Exactly.
A little different from fostering, but we are in a situation of having just taken guardianship of our 11 year old great-nephew. When we took guardianship, we fully expected to take on the entirety of his care including vacations, Christmas gifts, everyday needs, extracurricular activities, etc.
Then we found out that his mother and maternal family (and parts of his paternal side as well) consider the definition of "raising" a child gifting him with everything under the sun with expensive gifts and cash, but letting everyone else actually raise him. We have had him since August and he gets a card with $100 cash every month from some aunt,
Amazon deliveries every few weeks with toys, video games, pricey gym shoes and Halloween costume pieces, and has come home from his mother's house on the weekends with a new phone and bluetooth earbuds, among other things. He came to us with a minimal amount of clothing so I went out and bought enough to get him through at least a week of laundry, then he tells he later that he has at least 3x as many clothes at his moms house (it came up when I told him to pack a bag for the weekend the first time he went there for the weekend). My fault, I guess, for not clarifying it with the mom, but I would have thought she would have sent most everything he has since he is with us 5-6 days and with her 1-2 day a week, if that!

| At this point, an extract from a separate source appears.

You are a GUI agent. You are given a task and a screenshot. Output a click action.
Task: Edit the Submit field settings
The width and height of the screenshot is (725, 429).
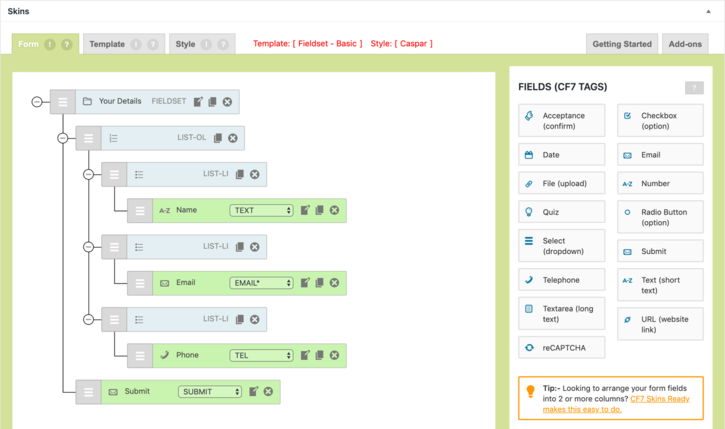coord(254,391)
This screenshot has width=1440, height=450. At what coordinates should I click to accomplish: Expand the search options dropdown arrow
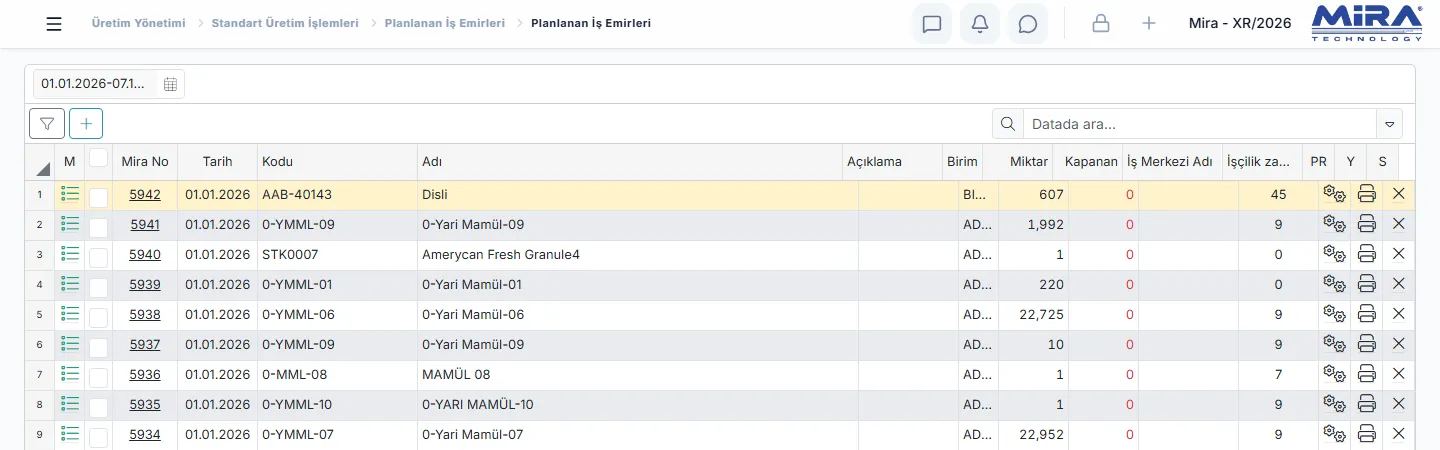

We actually had to tell his mother to tell everyone to stop sending stuff to our house and send it to her instead because my own 11 year old who has been a GREAT sport about the whole thing, is now sharing his entire life (bedroom, belongings, school, classes, friends, etc) with nephew and is getting discouraged at his own life turned upside down while his cousin is getting the best of all worlds (in DS11's eyes, at least. We understand the reality)
Anyway, nephew told us that he has 4-5 relatives that he gives a Christmas List to, who usually buy everything he asks for (this year he is asking for a laptop and hoverboard, among other things). So, DH and I revised our plans to be "fair" and make sure he is on par with what we get our kids, down to 2 gifts - one is an early gift of theater tickets to see White Christmas on Nov 28th in downtown Chicago (my kids LOVE that movie, so we are surprising them with tickets on T-giving, and Nephew will be with us since it's a weeknight) and dinner before the show at Sugar Factory. His 2nd gift will be a college-themed shirt/sweatshirt for the college he likes. He will be with his mother for Christmas so we will give him his gift before he leaves for her house Christmas Weekend.
My out of state family does a pick-a-name for the grandkids, so each kid gets one gift at our annual Christmas party. Nephew is not included in that as he will not be there for the party (he will be at his mom's) and he has several aunts and uncles in his family who get him gifts (see above). If this wasn't the case, and he was coming to the party, he would be included in the gifts. I don't think my mother will be getting him anything because she has never met him. Nephew's grandparents do not get my kids anything - his maternal grandfather is my kids' uncle and he has never bought my kids a gift for any occassion.
If my nephew didn't have the steady stream of gifts from his family, we would make sure he had an appropriate ratio of gifts to what we give our kids. I feel it comes with the responsibility and honor of taking care of a child. IN this case, though, nephew is getting more in both qty and value than my three put together! I cannot justify splitting my gift budget by 4 instead of 3 when one of them will get way more than my kids will ever have.